The end result web product has to be owned by the business, independent of any vendor. Healthy open-source projects also bring an ecosystem for integrations, talent and tooling. Finally, the risks of vendor lock-in when it comes to their data and content aren’t going away any time soon.

For the design system, that probably means Storybook, which is already a leading solution with a healthy and growing ecosystem. For the end-user experience, NextJS has been a runaway success “at the glass,” and looks poised to continue increasing its rate of adoption going forward.

But what about composition? Don’t be surprised if the reigning CMS is (still!) WordPress. While Headless CMSs are hot right now, and there’s stiff competition from Drupal in the enterprise, WordPress serves remarkably well as an API-first content repository.

With the Gutenberg editor evolving into a full no-code page composition tool, content editors enjoy an intuitive experience.

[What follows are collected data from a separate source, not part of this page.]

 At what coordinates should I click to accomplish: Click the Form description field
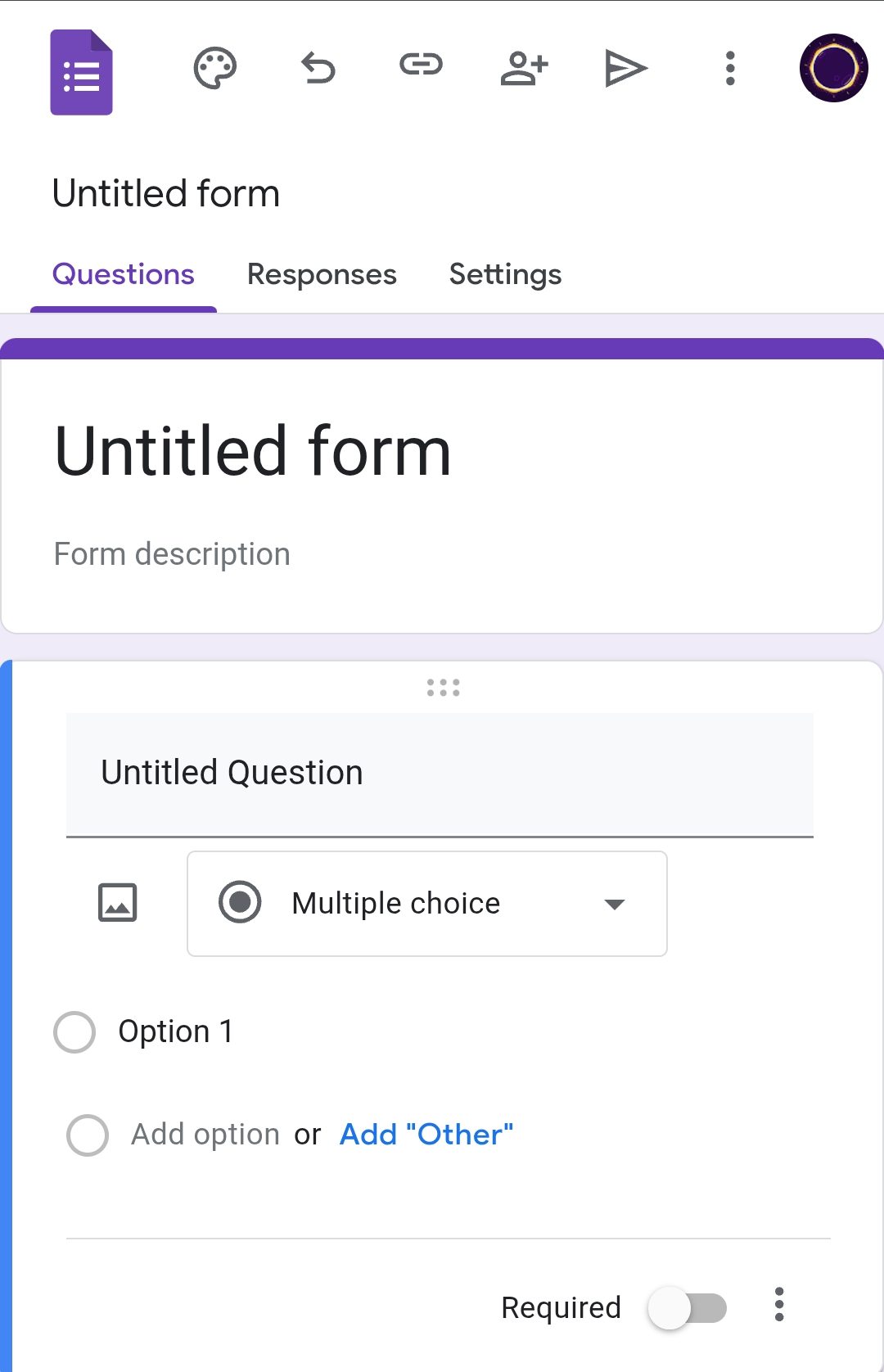coord(172,554)
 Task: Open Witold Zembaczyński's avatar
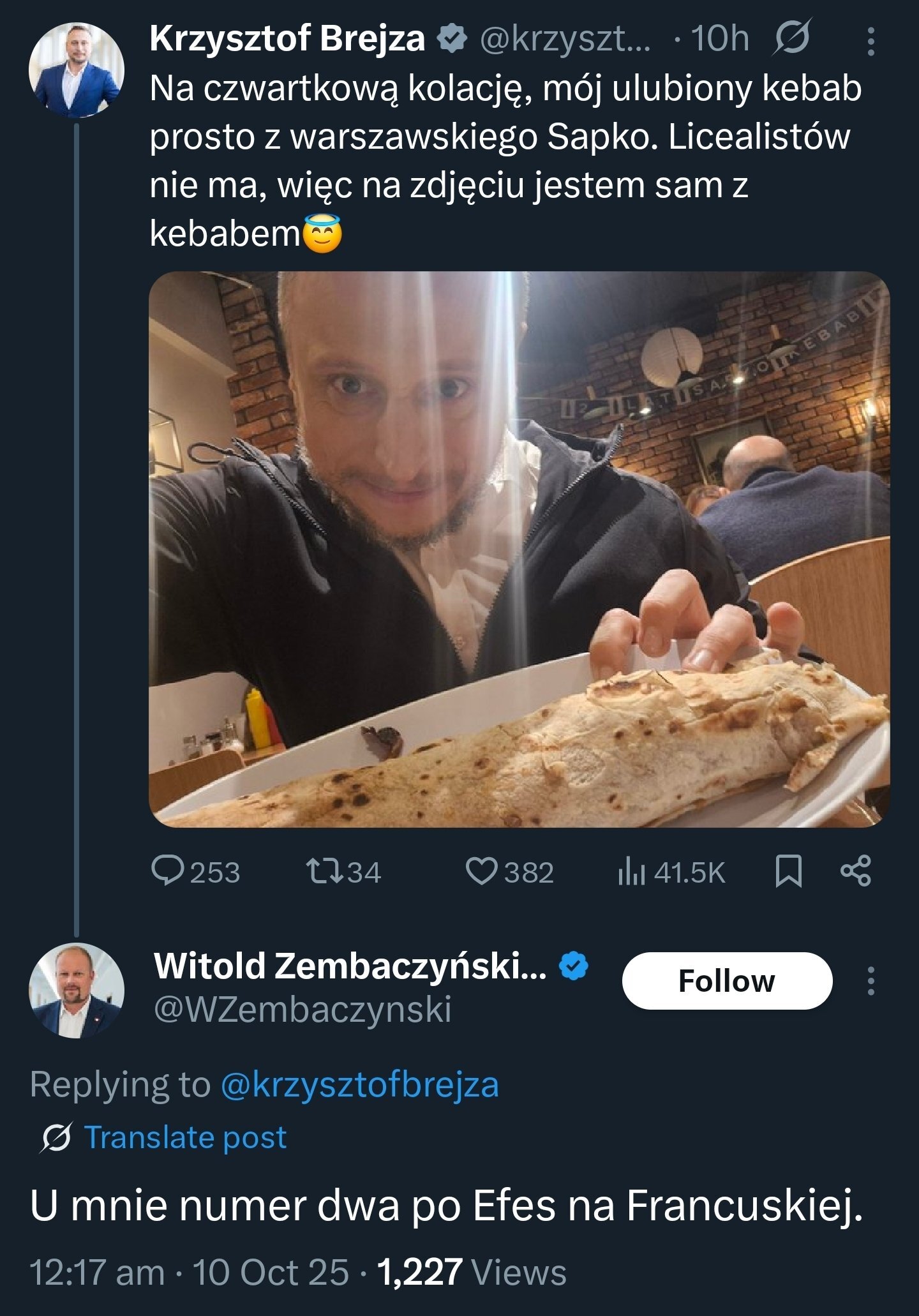point(77,991)
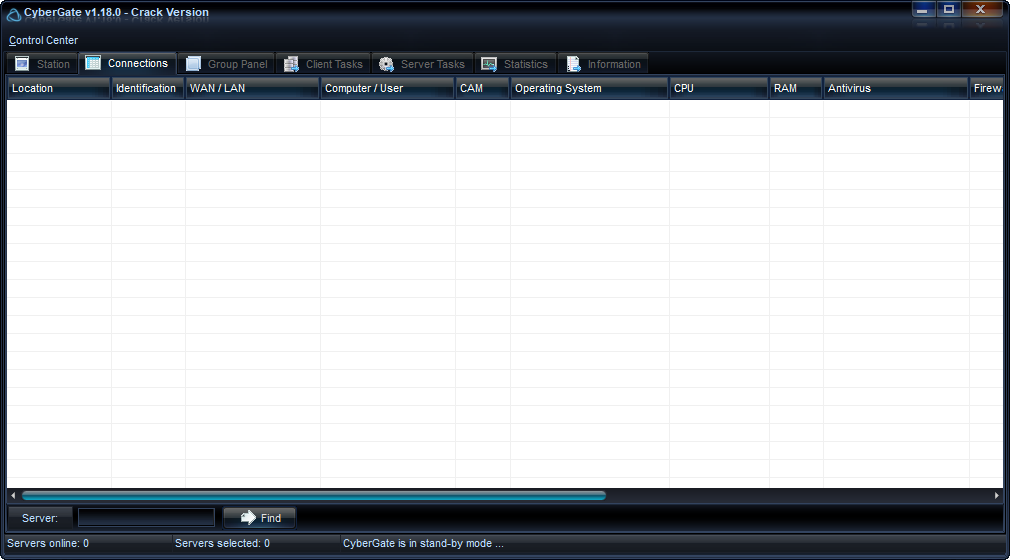Click the horizontal scrollbar thumb
The width and height of the screenshot is (1010, 560).
(x=313, y=495)
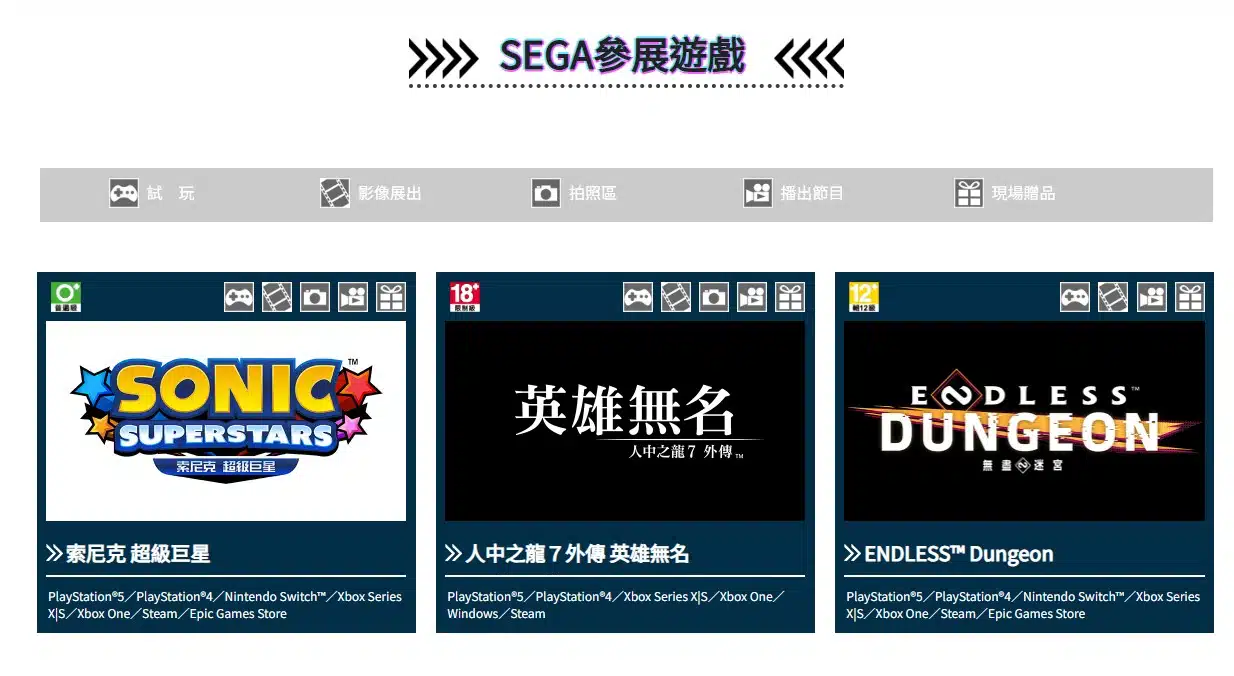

It’s also built around ReactJS and block-level components, and fits well with the overall gestalt. WordPress developers are relatively easy to find and can integrate whatever is needed, while the open-source value gives IT leaders the security of owning their data, and the ability to lock down access just to content editors significantly reduces the attack surface.

• Integration will be a stand-out skill.

Orchestrating all these tools into a well-oiled digital experience practice is one of the key ways technology leaders will distinguish themselves over the next three years. Whole careers will be forged, and it’s an exciting time to build.

As exciting as it is to imagine this postcard from the future, this is only one perspective on the modern toolchain. It may or may not be right in the particulars, but the key themes are clear for anyone to see: component-driven user experiences, collapsing the underlying mediums of development and design, empowering all team members to create pages and properties, and the strategic use of open source to drive innovation and retain ownership.